Lesson 3: Electric potential energy, electric potential, and voltage

# Electric potential at a point in space

Electric potential, a key concept in physics, is an abstract number associated with points in space. It's different from electric potential energy, but related. The units of electric potential are joules per coulomb, hinting at its connection to energy. The video explains how to calculate electric potential and its relationship with voltage. Created by David SantoPietro.

## Want to join the conversation?

• What is electric potential difference?
(25 votes)
• Is it not true that whether a charged particle gains or loses potential energy between two points in an an electric field depends on what sign the charge has, and what the sign of the charged particle creating the field is? So say we have an electric field created by a positively charged particle, and point A is close to the charged particle creating the field, and point B is further away and the voltage difference is 10 between A and B. A negatively charged particle placed in the field at point A will gain 10 joules per coulumb by moving from A to B (moving it away from where it is 'inclined' to travel to) and it will lose 10 joules per coulomb of potential energy by travelling from B to A. Is this correct?
(6 votes)
• how does this (voltage) work in actual electric devices?
(17 votes)
• voltage is change in electric potential and when there is change in potential an electric field will be generated which causes the free electrons in the electric devices to move in a specific direction which is opposite to the direction of electric field i.e. from negative to positive direction and thus current is generated by the motion of electrons thus the electric devices work due to voltage.
(29 votes)
• why dont we square the distance to find V like in electrostatic force or electric field?
(16 votes)
• Also, when relating Voltage and work(energy), you find that by taking the equation Voltage = Electric Field * Distance and multiplying the entire equation by Charge to get Work = Electric Field * Distance * Charge and then taking the derivative of this equation (by distance), you get Force = Electric Field * Charge.
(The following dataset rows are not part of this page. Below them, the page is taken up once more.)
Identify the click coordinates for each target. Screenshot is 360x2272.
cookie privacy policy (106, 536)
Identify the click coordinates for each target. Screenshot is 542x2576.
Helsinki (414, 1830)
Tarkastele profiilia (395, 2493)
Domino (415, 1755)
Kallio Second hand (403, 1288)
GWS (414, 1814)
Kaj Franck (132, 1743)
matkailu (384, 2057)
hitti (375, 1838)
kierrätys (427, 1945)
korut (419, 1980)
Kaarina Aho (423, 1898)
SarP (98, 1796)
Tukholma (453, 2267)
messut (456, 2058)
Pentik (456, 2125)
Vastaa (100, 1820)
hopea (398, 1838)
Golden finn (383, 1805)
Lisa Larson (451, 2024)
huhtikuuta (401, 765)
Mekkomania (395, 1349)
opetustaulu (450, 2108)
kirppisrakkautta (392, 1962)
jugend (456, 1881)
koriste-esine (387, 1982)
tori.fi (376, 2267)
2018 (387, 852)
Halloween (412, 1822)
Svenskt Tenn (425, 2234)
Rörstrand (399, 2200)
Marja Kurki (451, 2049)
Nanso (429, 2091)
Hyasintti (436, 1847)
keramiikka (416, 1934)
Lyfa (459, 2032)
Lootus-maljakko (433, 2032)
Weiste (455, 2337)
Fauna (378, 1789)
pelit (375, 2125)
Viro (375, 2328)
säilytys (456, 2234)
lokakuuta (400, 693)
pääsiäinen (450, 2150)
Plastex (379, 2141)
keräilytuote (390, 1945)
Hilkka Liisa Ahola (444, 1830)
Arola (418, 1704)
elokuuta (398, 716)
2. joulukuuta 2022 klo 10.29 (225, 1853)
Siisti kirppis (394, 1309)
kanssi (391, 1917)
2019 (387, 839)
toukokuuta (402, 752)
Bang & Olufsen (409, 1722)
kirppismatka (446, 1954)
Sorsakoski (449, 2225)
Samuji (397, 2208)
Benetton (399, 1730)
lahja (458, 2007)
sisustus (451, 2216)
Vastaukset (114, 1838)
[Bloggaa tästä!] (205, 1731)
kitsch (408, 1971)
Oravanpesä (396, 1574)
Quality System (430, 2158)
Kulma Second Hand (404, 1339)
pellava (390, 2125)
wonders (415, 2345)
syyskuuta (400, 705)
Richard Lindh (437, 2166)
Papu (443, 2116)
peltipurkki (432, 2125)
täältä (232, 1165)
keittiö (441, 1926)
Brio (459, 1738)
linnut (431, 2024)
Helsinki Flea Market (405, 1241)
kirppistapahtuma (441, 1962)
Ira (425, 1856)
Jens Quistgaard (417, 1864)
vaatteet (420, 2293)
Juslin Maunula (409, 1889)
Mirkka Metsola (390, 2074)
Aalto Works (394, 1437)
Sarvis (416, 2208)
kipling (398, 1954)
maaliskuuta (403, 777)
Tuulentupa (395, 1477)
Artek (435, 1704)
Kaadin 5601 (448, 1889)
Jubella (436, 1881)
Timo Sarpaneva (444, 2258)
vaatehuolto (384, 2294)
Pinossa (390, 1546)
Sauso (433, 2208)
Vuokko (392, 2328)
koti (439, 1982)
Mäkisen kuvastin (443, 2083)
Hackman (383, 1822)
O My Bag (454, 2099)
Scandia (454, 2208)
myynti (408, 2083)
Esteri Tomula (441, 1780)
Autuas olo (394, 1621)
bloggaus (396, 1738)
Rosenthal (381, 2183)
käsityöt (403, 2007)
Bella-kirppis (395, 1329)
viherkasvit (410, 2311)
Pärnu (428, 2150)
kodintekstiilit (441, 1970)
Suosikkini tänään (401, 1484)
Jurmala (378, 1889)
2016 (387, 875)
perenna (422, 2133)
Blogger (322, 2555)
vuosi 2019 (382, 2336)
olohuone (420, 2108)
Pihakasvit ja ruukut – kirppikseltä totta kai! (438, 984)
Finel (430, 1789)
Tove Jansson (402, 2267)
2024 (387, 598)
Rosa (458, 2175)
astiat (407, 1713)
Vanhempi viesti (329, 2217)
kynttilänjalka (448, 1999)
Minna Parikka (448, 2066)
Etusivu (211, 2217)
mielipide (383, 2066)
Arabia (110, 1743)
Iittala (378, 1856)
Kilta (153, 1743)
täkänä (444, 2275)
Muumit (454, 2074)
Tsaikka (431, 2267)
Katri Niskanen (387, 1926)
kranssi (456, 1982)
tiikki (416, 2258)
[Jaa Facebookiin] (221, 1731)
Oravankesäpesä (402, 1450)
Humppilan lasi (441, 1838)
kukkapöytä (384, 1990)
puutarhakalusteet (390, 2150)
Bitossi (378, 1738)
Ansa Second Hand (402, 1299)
In other words, this means that the equation you used to get Voltage(kQ/r) will similarly require differentiation and this will lead to the squaring of the distance(kQ1Q2/r^2) that we know as the electrostatic force equation.
(2 votes)
• Does a 10V battery have more electric PE than a 1V battery because the difference in electric potential (voltage) b/w the positive and negative charges is greater in the 10V battery? Therefore, the 10V battery has more potential energy to do more work?
(5 votes)
• An intuitive way to think about potential energy is to consider two water tanks. Tank one has twice as much water in it as tank two so that there exists more potential energy in it than tank two. If a pipe is now connected between the tanks there will exist unequal potential energies resulting in a flow of water from tank one to tank two until the water equalised. Another way to think of it is that tank one has a potential energy level that is 'looking' to find an equilibrium point that it can become equal to. This is what happens in electric circuits where electrons are moved from one point in a circuit that has a higher potential to some other point of a lower potential, thus enabling current flow. Of course, in the above example, if we then connected an outlet pipe from tank two to the ground there would be a further current flow due to the fact that there existed a potential difference between tank two and ground.
(13 votes)
• My book (and wiki) says that electric potential is the work done to move a unit charge from infinity to a point in space. But what does that actually mean? What has infinity got to do here? I like the definition which says that EP is a property of an electric field at a certain point in space. It makes sense to me.
(5 votes)
• Being infinitely far away from other charges just means the electric potential will be zero. If you move towards a positive charge, the potential will increase from 0 to some positive value getting more positive as you get closer to the positive charge. If you move towards a negative charge, the potential will decrease from 0 to some negative value getting more negative as you get closer to the negative charge. So the only place in space where the potential will be 0 is when you are infinitely far away from all charges or the net potential from multiple charges adds up to 0 at a particular location (ex. halfway between a positive and negative charge of the same magnitude).
(8 votes)
• so when he says the charge has 200 Joules does he mean that it would take 200 Jouls of energy to move that charge from where it is to the Q charge?
(5 votes)
• That dosent make sense ? So how we calculate the Electric potential at Q or very close point (just dr away) . Like lim goes to zero and infinite energy recuired ? Or for example in this video. We got the charge from very far with 200J to 9cm away another 100 required to get it 3cm away?
(0 votes)
• does that mean that at the exact point where the charge is there is a infinite voltage
(3 votes)
• Its a great question.

Yes, it would seem so huh?? But think about infinite in same way as you think about infinite distance....r. How far away is it? maybe only a few metres or even km at most. so maybe the voltage will also reach a realistic level. Also, remember issues such as
1) this equation is for a charge in isolation. and therefore unrelistic
2) other forces such as the strong force will come into play for some charged particles.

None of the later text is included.